In the listing below, how many lines hold "Become"? Give the number only.

Segment Start: ENTRIES SUPPLIED

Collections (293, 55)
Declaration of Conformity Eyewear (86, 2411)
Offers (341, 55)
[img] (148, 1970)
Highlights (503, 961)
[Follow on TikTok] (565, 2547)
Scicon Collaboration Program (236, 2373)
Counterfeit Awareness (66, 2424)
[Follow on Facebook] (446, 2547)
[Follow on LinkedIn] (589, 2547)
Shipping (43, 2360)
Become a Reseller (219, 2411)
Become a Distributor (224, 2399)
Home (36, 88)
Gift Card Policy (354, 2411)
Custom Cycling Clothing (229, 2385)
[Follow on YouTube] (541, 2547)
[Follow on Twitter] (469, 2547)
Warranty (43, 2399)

Segment End: ENTRIES SUPPLIED

**WRITTEN SOLUTION**
2